### ABOUT THIS EXERCISE
Lines holding the word "συνεχόμενη" must be located in the listing below and copied.

--------------------------------

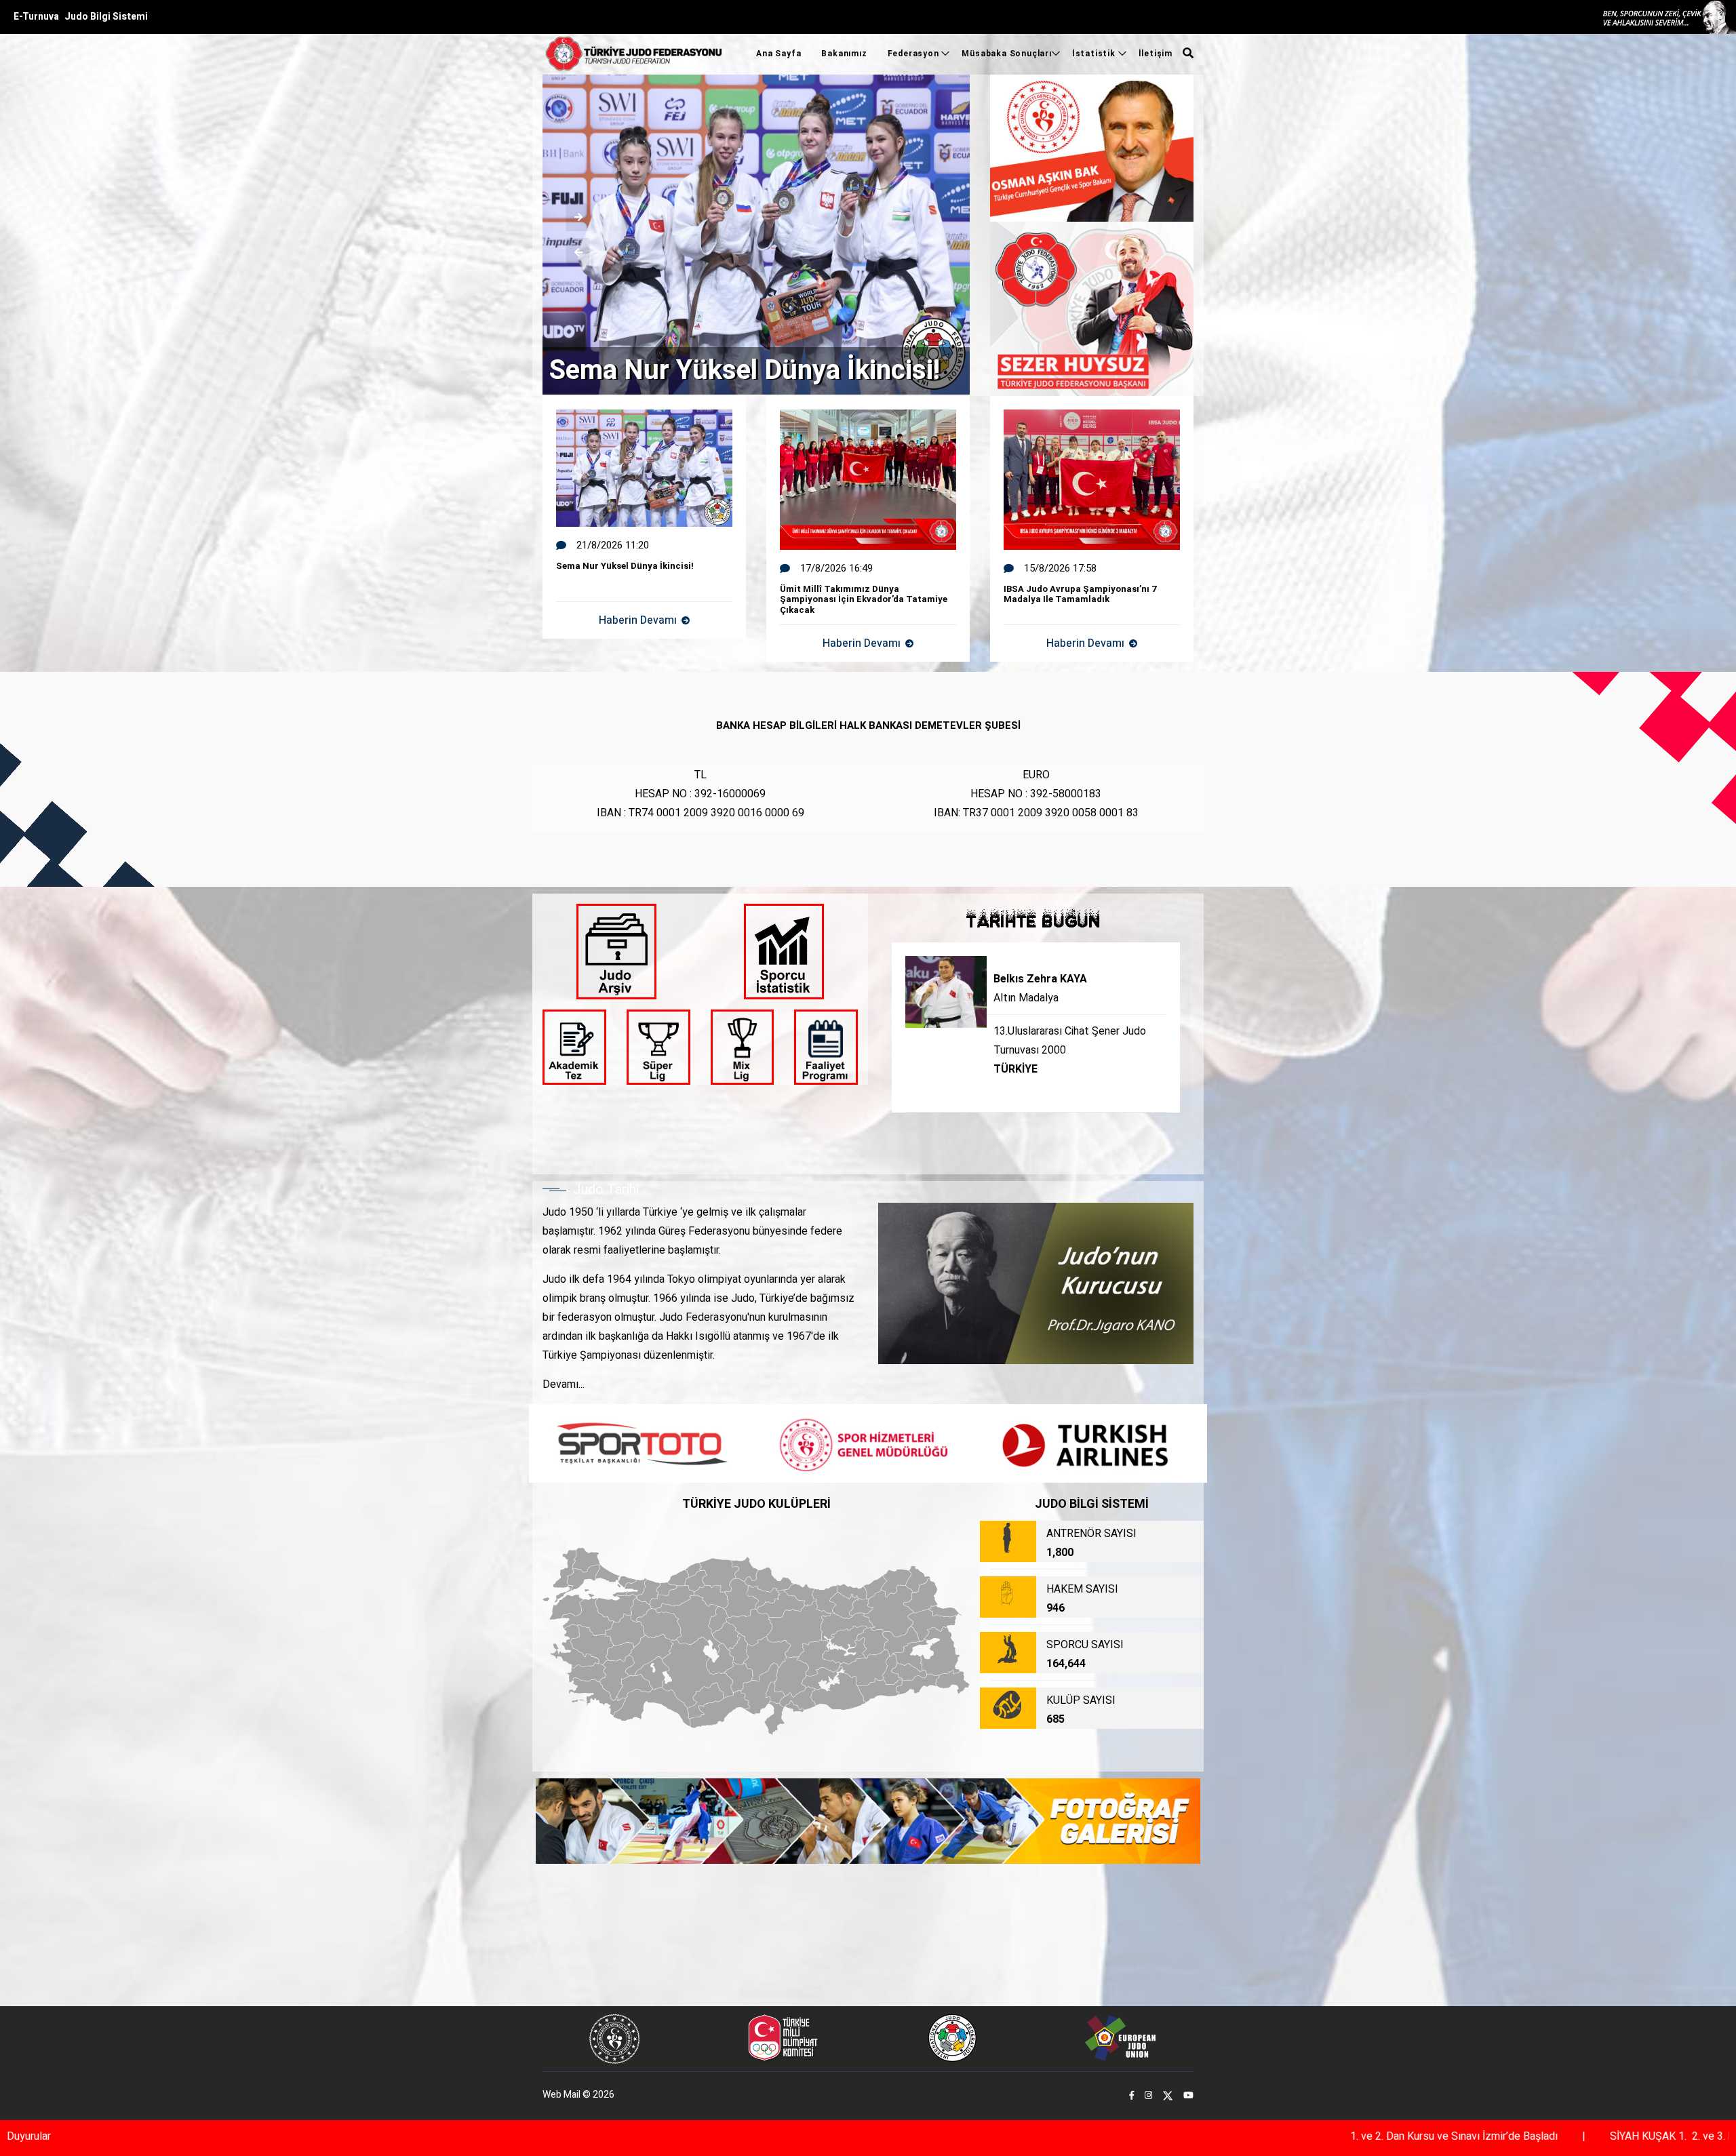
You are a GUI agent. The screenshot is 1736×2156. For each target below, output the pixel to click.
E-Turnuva (36, 16)
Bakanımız (844, 53)
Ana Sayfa (778, 53)
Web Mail (561, 2095)
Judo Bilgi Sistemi (106, 16)
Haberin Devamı (638, 643)
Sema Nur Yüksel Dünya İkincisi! (744, 371)
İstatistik (1095, 53)
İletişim (1155, 53)
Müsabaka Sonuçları (1006, 53)
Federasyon (915, 53)
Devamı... (563, 1384)
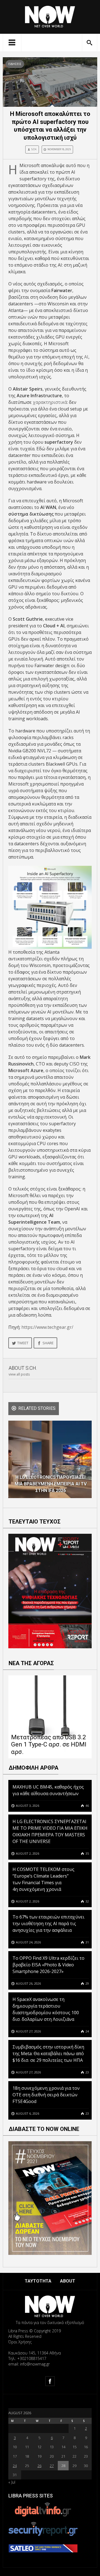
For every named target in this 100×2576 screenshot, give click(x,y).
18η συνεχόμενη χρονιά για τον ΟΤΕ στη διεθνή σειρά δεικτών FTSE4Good (46, 2094)
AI (86, 357)
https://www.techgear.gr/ (47, 1327)
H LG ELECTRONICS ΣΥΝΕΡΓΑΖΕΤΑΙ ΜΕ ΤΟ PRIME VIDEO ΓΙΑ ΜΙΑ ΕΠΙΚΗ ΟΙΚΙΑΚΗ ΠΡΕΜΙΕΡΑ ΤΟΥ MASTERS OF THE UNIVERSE (50, 1831)
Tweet (22, 1342)
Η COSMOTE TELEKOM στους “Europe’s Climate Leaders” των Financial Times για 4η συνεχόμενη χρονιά (43, 1879)
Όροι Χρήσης (20, 2341)
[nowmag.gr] (50, 15)
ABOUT (67, 2281)
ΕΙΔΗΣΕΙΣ (14, 64)
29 (87, 1983)
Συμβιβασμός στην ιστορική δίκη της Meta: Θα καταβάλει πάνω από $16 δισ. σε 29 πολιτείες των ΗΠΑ (48, 2053)
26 (39, 2465)
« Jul (11, 2482)
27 (52, 2465)
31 (87, 1942)
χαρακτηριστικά (50, 402)
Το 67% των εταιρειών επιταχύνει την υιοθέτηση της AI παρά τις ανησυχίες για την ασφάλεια (48, 1923)
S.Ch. (34, 149)
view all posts (19, 1374)
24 (87, 2031)
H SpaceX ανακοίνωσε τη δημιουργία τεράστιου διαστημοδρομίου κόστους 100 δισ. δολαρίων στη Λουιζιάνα (45, 2009)
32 (87, 1901)
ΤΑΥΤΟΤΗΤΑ (38, 2281)
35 (87, 1853)
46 (87, 1805)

--------------------------------

### FINAL ANSWER
18η συνεχόμενη χρονιά για τον ΟΤΕ στη διεθνή σειρά δεικτών FTSE4Good (46, 2094)
Η COSMOTE TELEKOM στους “Europe’s Climate Leaders” των Financial Times για 4η συνεχόμενη χρονιά (43, 1879)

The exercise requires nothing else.